Evaluators¶

Evaluators define the logic for analyzing messages and generating evaluation metrics. Each evaluator takes individual messages from a dataset and optionally a generated response, then outputs structured results in a table.

Each evaluator has an evaluation mode — either message-level or session-level — that must match the dataset it is used with. When configuring an evaluation run, evaluators whose mode is incompatible with the selected dataset are automatically disabled.

Evaluator Types¶

LLM Evaluator¶

The LLM Evaluator uses language models to evaluate responses based on a custom prompt. This can be used as an LLM-as-judge to evaluate the performance of a chatbot, or to gain insight properties of both the user and assistant messages.

Example prompt:

Rate the helpfulness and accuracy of this response on a scale of 1-5:

User question: {input.content}
Reference answer: {output.content}
Generated answer: {generated_response}

Consider the conversation context: {context.topic}

Template Variables:

The available variables depend on the evaluator's evaluation mode.

Message-level variables¶

Variable	Description
`{input.content}`	The human message content
`{output.content}`	The dataset message's AI response content.

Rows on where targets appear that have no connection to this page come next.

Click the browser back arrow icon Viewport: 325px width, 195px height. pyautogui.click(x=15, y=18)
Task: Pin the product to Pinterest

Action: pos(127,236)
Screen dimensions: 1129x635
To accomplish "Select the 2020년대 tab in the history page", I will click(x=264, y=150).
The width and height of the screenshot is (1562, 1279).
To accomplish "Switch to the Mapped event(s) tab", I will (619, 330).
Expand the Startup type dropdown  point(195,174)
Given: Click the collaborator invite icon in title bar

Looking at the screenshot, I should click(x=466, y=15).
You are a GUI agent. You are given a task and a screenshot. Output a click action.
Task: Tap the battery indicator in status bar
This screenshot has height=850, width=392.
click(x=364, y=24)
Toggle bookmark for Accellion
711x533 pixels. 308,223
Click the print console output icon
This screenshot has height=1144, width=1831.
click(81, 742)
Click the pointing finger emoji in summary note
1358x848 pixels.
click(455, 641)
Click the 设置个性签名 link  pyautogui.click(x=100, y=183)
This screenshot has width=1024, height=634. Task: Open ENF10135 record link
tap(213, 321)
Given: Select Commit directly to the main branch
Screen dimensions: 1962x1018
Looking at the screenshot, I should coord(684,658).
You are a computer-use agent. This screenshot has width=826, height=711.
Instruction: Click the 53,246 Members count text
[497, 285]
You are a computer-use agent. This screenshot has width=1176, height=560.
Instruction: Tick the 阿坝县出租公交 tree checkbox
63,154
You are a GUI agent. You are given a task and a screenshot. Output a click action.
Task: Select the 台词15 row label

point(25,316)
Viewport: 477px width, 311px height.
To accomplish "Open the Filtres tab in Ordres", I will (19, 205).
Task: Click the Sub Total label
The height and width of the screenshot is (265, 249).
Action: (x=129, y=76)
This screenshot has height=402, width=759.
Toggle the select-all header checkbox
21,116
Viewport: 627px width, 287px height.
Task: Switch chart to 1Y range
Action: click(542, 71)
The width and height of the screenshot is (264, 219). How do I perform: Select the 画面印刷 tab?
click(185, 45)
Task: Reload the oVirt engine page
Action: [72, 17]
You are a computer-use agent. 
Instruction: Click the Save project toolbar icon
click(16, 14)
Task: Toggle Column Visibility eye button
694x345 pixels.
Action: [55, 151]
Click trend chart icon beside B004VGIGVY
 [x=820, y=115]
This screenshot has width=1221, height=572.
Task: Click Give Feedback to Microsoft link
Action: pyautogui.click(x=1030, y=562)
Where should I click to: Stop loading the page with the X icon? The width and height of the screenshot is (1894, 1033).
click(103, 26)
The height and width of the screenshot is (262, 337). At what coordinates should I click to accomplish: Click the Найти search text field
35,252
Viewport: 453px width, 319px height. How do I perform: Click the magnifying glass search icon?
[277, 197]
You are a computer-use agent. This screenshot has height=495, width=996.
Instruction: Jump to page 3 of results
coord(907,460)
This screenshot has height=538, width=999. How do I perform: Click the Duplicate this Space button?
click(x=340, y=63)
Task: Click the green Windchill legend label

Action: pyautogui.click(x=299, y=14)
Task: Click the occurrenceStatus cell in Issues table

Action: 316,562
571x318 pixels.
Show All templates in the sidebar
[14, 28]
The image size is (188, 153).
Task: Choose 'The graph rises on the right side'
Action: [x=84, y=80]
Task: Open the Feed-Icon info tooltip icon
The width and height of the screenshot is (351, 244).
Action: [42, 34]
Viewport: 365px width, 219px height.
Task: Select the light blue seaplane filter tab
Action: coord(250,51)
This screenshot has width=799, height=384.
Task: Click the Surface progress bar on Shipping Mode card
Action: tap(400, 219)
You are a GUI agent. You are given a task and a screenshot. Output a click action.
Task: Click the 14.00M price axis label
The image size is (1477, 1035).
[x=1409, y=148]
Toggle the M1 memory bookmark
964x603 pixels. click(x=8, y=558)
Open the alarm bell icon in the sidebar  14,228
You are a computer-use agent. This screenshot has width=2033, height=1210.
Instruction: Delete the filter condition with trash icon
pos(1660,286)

This may be an expected/reference answer (for manually created datasets) or the actual AI response (for session-cloned datasets).
`{generated_response}`	The generated response from your chatbot (if generation is enabled)
`{context.[parameter]}`	Any context variable, e.g. `{context.topic}`
`{full_history}`	Complete conversation history as formatted text

Session-level variables¶

In session-level mode, {input.content} and {output.content} are empty. Use the following variables instead:

Variable	Description
`{summary}`	The session snapshot — the full conversation context captured at the time of the last AI message
`{context.[parameter]}`	Any context variable, e.g. `{context.current_datetime}`

Note

Generation is not available for session-level datasets, so {generated_response} is not applicable in session-level prompts.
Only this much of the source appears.